* Instructions for the task *
Using the line with "Screen dimensions: 712x352" as your starting point, transcribe it and each line beneath it word for word until the records run out, without pictures.

___ Given records ___

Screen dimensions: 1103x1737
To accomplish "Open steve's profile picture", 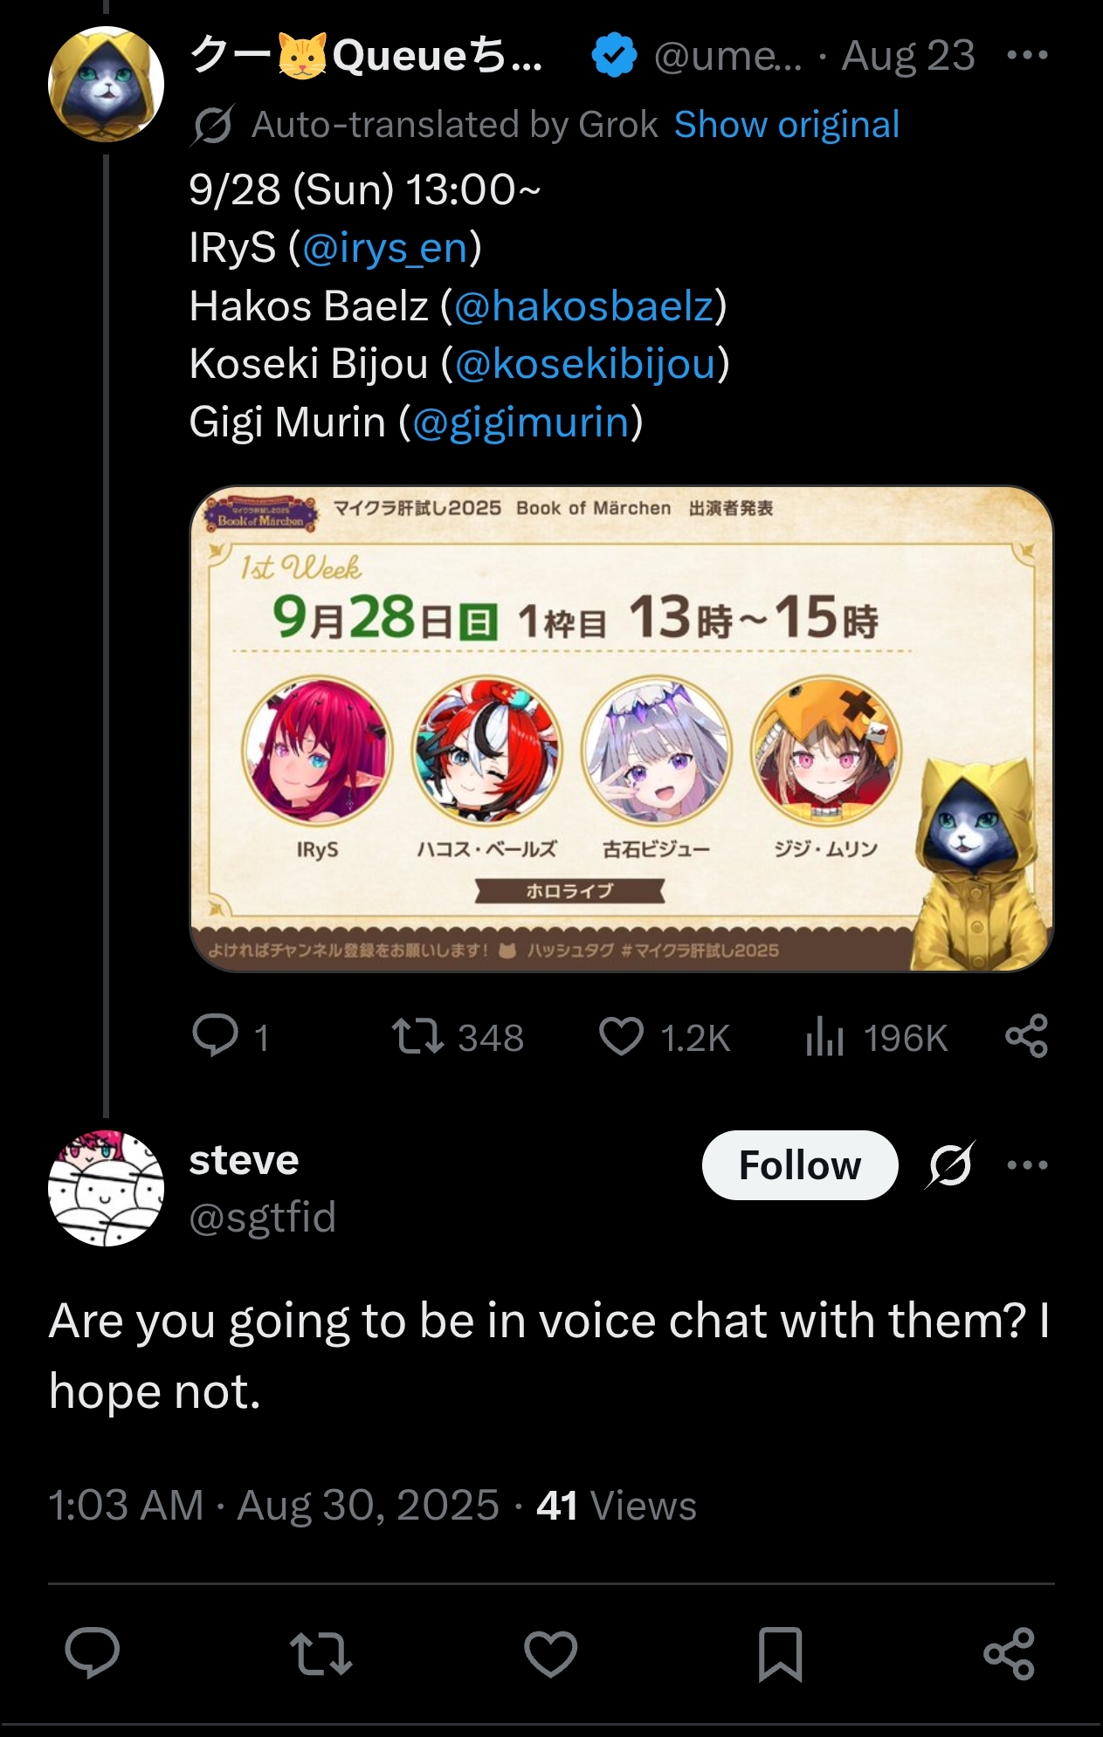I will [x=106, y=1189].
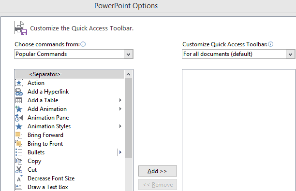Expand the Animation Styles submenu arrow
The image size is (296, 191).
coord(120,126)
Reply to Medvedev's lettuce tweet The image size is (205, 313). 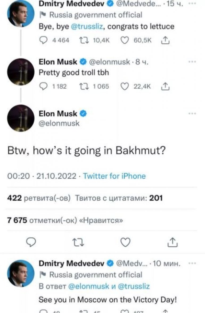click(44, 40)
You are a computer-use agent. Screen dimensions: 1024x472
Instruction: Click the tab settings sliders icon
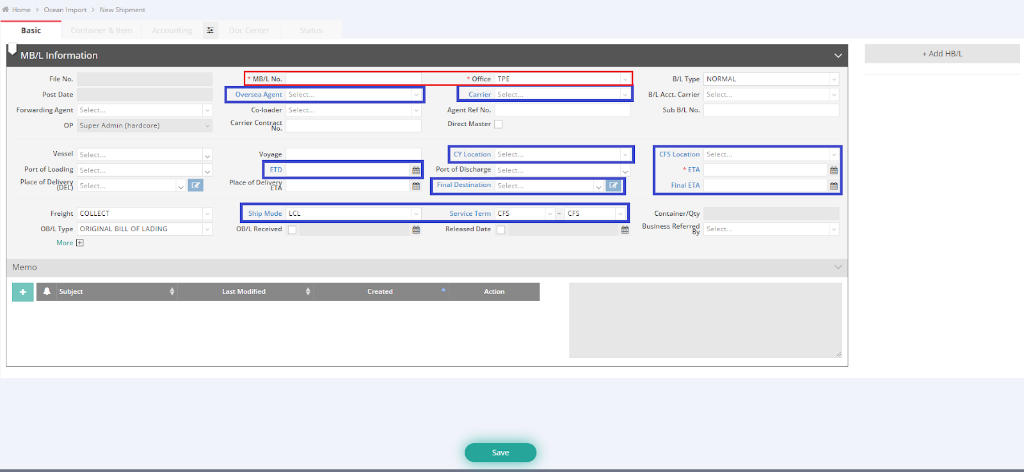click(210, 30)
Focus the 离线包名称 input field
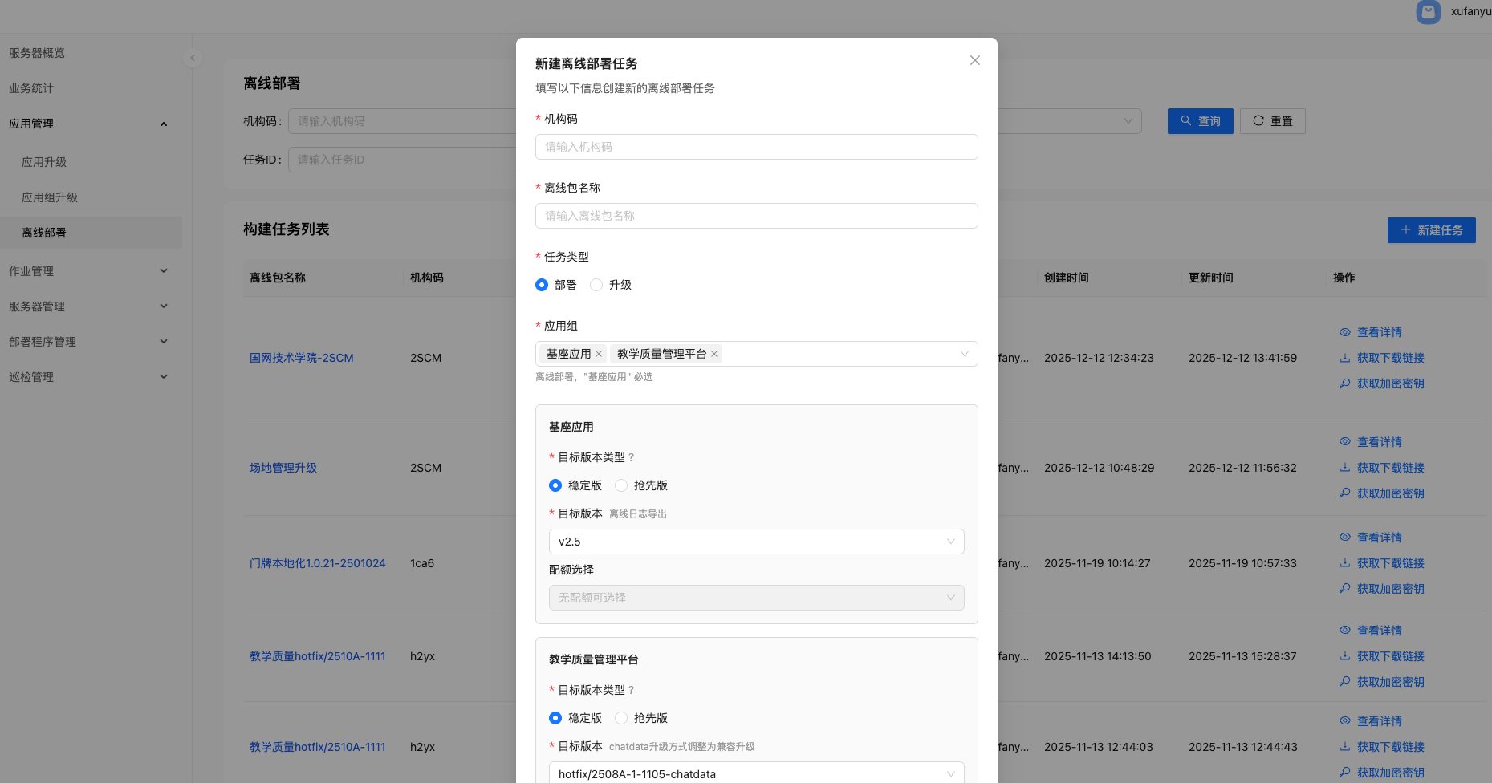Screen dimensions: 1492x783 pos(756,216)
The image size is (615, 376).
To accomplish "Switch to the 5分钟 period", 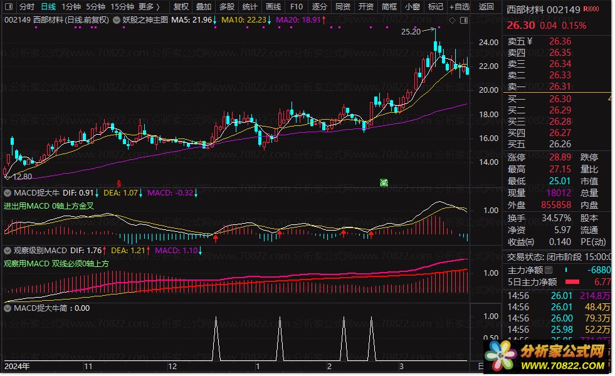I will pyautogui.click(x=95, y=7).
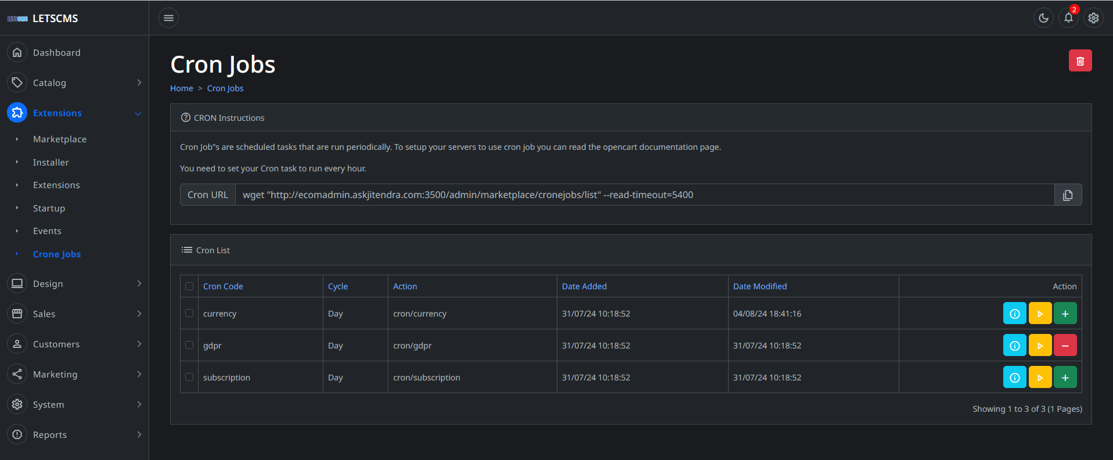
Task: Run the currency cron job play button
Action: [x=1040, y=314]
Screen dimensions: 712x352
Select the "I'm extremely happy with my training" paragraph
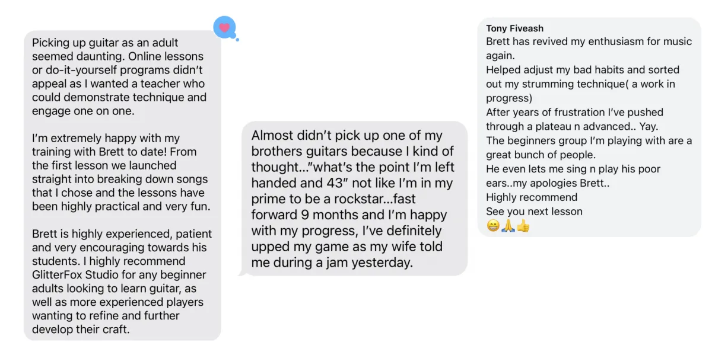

___

* Worked solution *
Screen dimensions: 712x352
Select the "I'm extremely happy with my training" paragraph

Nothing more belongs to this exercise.